I use stack module taken from J1 CPU:
reg [`DEPTH-1:0] rsp, rspN; reg rstkW = 0; // R stack write wire [`CADDR_WIDTH-1:0] rstkD; // R stack write value wire [`CADDR_WIDTH-1:0] rst0; stack #(.DEPTH(`DEPTH),.WIDTH(`CADDR_WIDTH)) rstack ( .clk(clk), .ra(rsp), .rd(rst0), .we(rstkW), .wa(rspN), .wd(rstkD) );
ALU is very simple. The only operation is signed (complement of two) addition.
reg signed [`DADDR_WIDTH-1:0] alu_a; reg signed [`CADDR_WIDTH-1:0] alu_b; reg [`DADDR_WIDTH-1:0] alu_c; always @(alu_a, alu_b) begin alu_c = alu_a + ($signed({alu_b,2'b0}) >>> 2); end
ALU is used by <>-=[
instructions.

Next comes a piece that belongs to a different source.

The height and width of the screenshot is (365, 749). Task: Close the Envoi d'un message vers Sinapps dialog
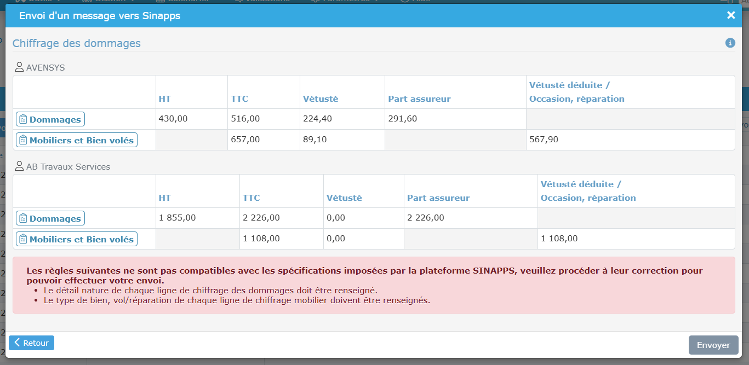(731, 15)
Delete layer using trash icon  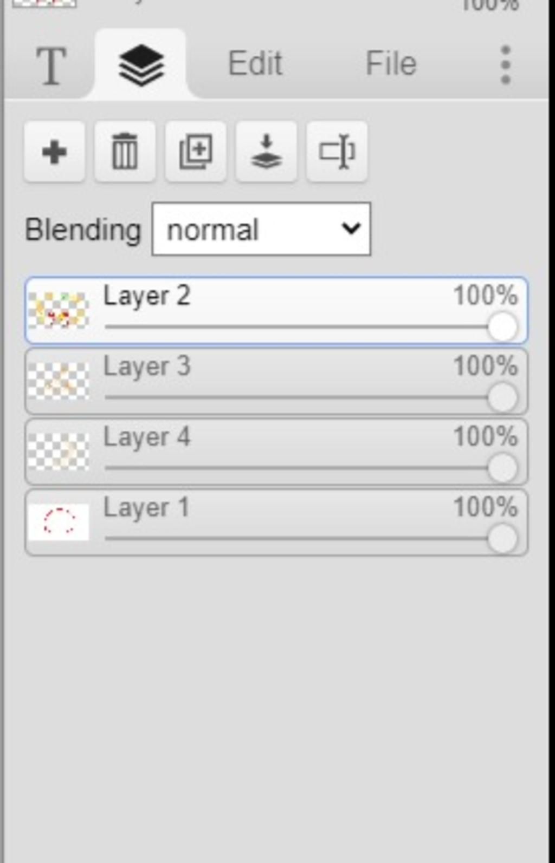click(x=125, y=152)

Depending on instruction
different values of alu_a
and alu_b
are set.
always @(maddr, insn, mem_din, lj, lj_offset, pc) begin alu_a = 15'bX; // let synthesis decide what takes least resources alu_b = 13'bX; casez ({lj,insn[7:6]}) 3'b0_00: begin alu_a = maddr; alu_b = $signed({insn[5:0],7'b0}) >>> 7; end // < > 3'b0_01: begin alu_a = {7'b0,mem_din}; alu_b = $signed({insn[5:0],7'b0}) >>> 7; end // - + 3'b0_10: begin alu_a = {2'b0,pc}; alu_b = $signed({insn[5:0],7'b0}) >>> 7; end // [ 3'b1_??: begin alu_a = {2'b0,pc}; alu_b = {lj_offset,insn}; end // long jump 3'b0_11: ; // ALU not used endcase end
This is the most important part. Here we have ALU output calculated and we can use it to change CPU state.
For clarity, calculation of program
counter (pcN
) is in a separate block.
In this block we only decide whether we enter the loop
([
) or leave it (]
).
assign io_dout = mem_din; // nothing else can go as IO output always @(pc, maddr, insn, alu_c, io_din, lj) begin // defaults mem_wr = 0; io_wr = 0; ljN = 0; maddrN = maddr; mem_dout = io_din; do_jump_or_ret = 0; do_jump = 0; casez ({lj,insn[7:5]}) 4'b0_00?: begin maddrN = alu_c; end // < or > 4'b0_01?: begin mem_dout = alu_c[7:0]; mem_wr = 1; end // - or + 4'b0_100: begin do_jump_or_ret = 1; do_jump = |insn[4:0]; end // [ or ] 4'b1_???: begin do_jump_or_ret = 1; do_jump = 1; end // do long jump 4'b0_101: begin ljN = 1; end // begin long jump 4'b0_110: begin mem_wr = 1; end // , 4'b0_111: begin io_wr = 1; end // . endcase end
PC is usually set to PC+1. Except when do_jump_or_ret
is high.
assign rstkD = pcN; // if we put anything on stack, it's pcN assign lj_offsetN = insn[4:0]; // remember offset from previous instruction always @ (do_jump_or_ret, do_jump, pc, mem_din, rsp, rst0, alu_c) begin // default: go to the next instruction pcN = pc + 1'b1; rspN = rsp; rstkW = 0; if (do_jump_or_ret) begin if (do_jump) begin // [ if (mem_din != 0) begin rspN = rsp + 1'b1; // into the loop rstkW = 1; end else begin pcN = alu_c[12:0]; // skip the loop end end else begin // ] if (mem_din != 0) pcN = rst0; // loop again else rspN = rsp - 1'b1; // leave the loop end end end
Of course I'm not the first one. There are other brainfuck CPUs. There is even a paper about implementing 256-core brainfuck CPU on FPGA from MIT. But it's my first CPU and I think it's quite elegant.
I plan to run it on my FPGA and communicate with it trough UART.